1. We have taken an example of Employee-Relationship Data flow for this Spark GraphX Project.

2. In this project, we have used a self-made Employee-Relationship CSV data file for graphical evaluation.

3. Spark GraphX java project will run on Spark system and it will have graph data building logic.

4. Spring Java Client project will run on the Client system and it will show result data in graph and tabular format.


2. Spark GraphX Project Workflow

a.   Start the Client system and Spark system. spark_graphx-project_workflow01
b.   The client system generates an employee relation evaluation request to the Spark system. spark_graphx-project_workflow02
c.   Spark system process client request and after successful execution of the program, Spark will upload the result to Client System. spark_graphx-project_workflow03
d.   After uploading the successful result to the Client system, it will show the result in graph and table format. spark_graphx-project_workflow04

3. Building Of Project

To run this project you can install VM (Virtual Machine) on your local system and configured Spark on that. After this configuration, your local system will work as a client system and Spark VM will work as a Spark system. Alternatively, you can take two systems which are communicating with each other and on one of the system Spark is configured.

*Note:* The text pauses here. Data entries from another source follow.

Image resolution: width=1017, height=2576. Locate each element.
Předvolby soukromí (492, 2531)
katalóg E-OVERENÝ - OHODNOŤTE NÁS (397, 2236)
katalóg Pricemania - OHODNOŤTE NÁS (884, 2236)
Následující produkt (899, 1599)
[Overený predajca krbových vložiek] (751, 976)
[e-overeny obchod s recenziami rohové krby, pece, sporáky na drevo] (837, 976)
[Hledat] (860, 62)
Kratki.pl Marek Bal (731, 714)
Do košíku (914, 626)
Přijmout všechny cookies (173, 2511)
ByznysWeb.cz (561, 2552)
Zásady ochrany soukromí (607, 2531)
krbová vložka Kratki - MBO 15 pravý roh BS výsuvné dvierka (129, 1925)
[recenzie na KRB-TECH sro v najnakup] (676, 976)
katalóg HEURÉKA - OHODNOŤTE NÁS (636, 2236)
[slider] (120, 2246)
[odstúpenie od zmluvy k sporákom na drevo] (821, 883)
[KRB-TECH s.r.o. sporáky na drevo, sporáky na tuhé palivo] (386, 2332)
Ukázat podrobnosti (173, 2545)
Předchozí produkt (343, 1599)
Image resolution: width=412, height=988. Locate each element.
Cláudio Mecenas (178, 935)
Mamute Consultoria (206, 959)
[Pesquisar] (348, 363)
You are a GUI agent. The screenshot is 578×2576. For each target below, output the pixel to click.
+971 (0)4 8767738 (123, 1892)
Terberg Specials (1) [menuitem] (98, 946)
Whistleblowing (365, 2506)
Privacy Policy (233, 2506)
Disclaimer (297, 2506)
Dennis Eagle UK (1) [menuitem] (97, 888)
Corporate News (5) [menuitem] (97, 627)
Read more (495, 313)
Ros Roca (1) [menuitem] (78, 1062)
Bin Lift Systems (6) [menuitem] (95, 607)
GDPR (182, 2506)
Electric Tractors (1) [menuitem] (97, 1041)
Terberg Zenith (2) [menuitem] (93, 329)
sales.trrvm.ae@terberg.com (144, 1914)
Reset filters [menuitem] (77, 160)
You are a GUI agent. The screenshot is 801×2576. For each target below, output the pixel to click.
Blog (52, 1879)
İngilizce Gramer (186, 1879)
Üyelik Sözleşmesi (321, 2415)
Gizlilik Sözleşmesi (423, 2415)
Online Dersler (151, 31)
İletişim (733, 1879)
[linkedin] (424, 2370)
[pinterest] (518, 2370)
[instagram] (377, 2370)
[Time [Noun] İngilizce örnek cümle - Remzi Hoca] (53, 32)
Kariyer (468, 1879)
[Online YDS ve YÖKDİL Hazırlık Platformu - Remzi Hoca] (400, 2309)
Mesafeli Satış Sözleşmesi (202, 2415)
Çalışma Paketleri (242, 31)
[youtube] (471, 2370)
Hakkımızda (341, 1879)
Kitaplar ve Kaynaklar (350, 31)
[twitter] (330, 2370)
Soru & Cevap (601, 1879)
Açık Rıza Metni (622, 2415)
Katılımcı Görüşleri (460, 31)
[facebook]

Let us see this project in detail.


a. Client System
It is an example of the Spring Boot JAVA Framework. When we will build this project then it will create a "client.jar" executable file.
It has java code, spark executable jar, data files, and static pages (HTML, javascript, image).
Java code has 2 files, ClientSpringBootWebApplication.java and UploadDownloadController.java
ClientSpringBootWebApplication.java is the main project file, which is responsible for building code and running it on an embedded server.
UploadDownloadController.java is used to provide download & upload URL HTTP services for the Spark system.
data folder has employee-relationship data file (employee.csv) and executable spark project (graphx.jar) file.
the static folder has HTML pages and dependent js & image files. This is the main client view page which shows the spark process result.
pom.xml is a project build tool file. This file has java dependencies and builds configuration details.
For creating “the client.jar” file, use the command "mvn clean package".
Click Here To Download "ClientSystem" project zip file.

b. Spark System
It is a JAVA project, when we will build this project then it will create a “graphx.jar “executable file.
Spark project has 2 java files (Employee.java, GraphXCompute.java) and 1 build tool file (pom.xml).
Employee.java file uses to create employee-relationship dataset object after reading employee.csv file.
GraphXCompute.java is the main code file which is responsible to create spark graph object and compute client request.
Main Code, 1- create employee dataset object. 2- create a vertex rdd object. 3- create edge rdd object. 4- create a graph object from vertex and edge.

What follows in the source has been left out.